Extracted text:

________________________________________

Tengwar on a general purpose translation site
Mark E. Shoulson
mark at kli.org
Mon Mar 14 20:37:15 CDT 2022
On 3/14/22 20:43, James Kass via Unicode wrote:
>
>
> On 2022-03-15 12:09 AM, Mark E. Shoulson via Unicode wrote:
>>
>>> Meanwhile, the encoding should avoid any mention of Tolkien, his
>>> works, his art, his glyphs, and his critters.
>>
>> If you don't mention them, how are you describing what the character
>> refers to?
>
> It's an abstract character with a unique name.
Yeah, but WHICH abstract character? It could be _anything_. Maybe it's
TINCO, maybe it's PARMA, maybe CALMA. Maybe PIQAD LETTER A. Maybe
SEUSSIAN LETTER WUM. It could be anything, so it's nothing. It only is
something if people unofficially and informally agree that it's
something. Which is exactly what the PUA is and does. If the standard
doesn't say what it is, then as far as the standard is concerned, it
could be anything, which doesn't get us very far.

________________________________________

Task input:
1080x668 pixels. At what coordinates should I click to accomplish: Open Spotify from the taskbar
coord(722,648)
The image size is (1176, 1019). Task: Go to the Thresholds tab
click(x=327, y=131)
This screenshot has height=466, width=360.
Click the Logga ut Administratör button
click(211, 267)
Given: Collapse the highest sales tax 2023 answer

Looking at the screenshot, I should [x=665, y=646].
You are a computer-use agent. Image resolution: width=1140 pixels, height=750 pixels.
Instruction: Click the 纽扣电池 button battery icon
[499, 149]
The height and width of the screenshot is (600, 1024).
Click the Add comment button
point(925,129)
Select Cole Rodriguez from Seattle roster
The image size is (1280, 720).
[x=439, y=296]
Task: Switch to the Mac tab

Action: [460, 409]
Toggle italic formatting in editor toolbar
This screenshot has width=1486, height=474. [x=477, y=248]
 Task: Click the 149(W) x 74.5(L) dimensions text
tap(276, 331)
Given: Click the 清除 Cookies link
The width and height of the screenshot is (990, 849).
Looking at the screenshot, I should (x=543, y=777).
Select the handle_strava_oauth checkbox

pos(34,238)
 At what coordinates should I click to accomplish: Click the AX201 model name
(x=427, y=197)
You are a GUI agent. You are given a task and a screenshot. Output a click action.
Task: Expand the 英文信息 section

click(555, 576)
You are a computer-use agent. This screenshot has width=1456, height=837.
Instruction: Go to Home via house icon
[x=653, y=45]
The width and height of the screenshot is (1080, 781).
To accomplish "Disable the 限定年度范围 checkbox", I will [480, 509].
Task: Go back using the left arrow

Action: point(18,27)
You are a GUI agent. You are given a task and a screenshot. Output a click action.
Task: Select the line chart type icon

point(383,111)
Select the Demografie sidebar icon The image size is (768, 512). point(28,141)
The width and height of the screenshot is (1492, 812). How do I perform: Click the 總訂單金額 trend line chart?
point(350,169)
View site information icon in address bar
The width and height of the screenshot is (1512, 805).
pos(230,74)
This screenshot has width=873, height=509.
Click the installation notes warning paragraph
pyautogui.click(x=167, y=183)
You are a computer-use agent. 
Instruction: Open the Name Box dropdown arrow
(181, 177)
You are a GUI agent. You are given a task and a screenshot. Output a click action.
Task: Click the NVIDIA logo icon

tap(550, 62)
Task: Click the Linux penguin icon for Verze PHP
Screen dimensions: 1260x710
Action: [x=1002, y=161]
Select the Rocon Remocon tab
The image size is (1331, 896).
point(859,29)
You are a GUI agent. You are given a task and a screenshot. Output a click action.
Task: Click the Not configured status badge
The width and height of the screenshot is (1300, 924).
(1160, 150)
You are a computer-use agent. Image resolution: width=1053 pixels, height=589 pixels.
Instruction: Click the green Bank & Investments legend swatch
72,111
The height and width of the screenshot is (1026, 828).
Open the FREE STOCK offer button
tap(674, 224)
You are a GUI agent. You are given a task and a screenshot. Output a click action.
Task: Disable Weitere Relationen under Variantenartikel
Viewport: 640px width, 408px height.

________________________________________

Work instructions:
**a.** Rewrite the lines of the records starting at the line containing "Select the handle_strava_oauth checkbox" and ending at the line containing "[x=653, y=45]", changing "agent" to "assistant" and keeping all else the same. Output only those lines.
**b.** Extend the mailing-list post on encoding Tengwar, picking up after its final sentence.
The text and the records are unrelated material.

Final results:
**a.**
Select the handle_strava_oauth checkbox

pos(34,238)
 At what coordinates should I click to accomplish: Click the AX201 model name
(x=427, y=197)
You are a GUI assistant. You are given a task and a screenshot. Output a click action.
Task: Expand the 英文信息 section

click(555, 576)
You are a computer-use assistant. This screenshot has width=1456, height=837.
Instruction: Go to Home via house icon
[x=653, y=45]

**b.**
If the standard calls it LETTER 001 and mentions in the text that it
corresponds to tengwar, that's another matter. Then the standard would
be defining it and stating what it is and what it isn't. But then as
far as the Tolkien people are concerned, it might as be named TENGWAR
LETTER TINCO. Or at least, as far as the Tolkien people might be
concerned, in the Unicode consortium's mind and fears. We can't have it
both ways. Anything sufficient to be not-PUA is enough to arouse
corporate ire.
> The suggestion was put forward with the idea of expunging any
> reference to anybody's intellectual property, thereby eliminating any
> risk of any estate getting sand in their knickers.
>
> Of course it is not an optimal solution, interim workarounds seldom are.
The only possible advantage I can see to this is that _someday_ the
characters will be able to be encoded officially, and they'll already be
in place. But with the wrong names. In the meantime, they're
essentially private-use characters with unofficial mappings, like CSUR.
Just that the CSUR-encoded text doesn't become obsolete when the
official encodings happen. I don't know if that's enough of a plus to
consider.
> Tolkien didn't invent the concept of abstract characters.
Nobody said he did. But he did invent a set of abstract characters, and
that's the problem.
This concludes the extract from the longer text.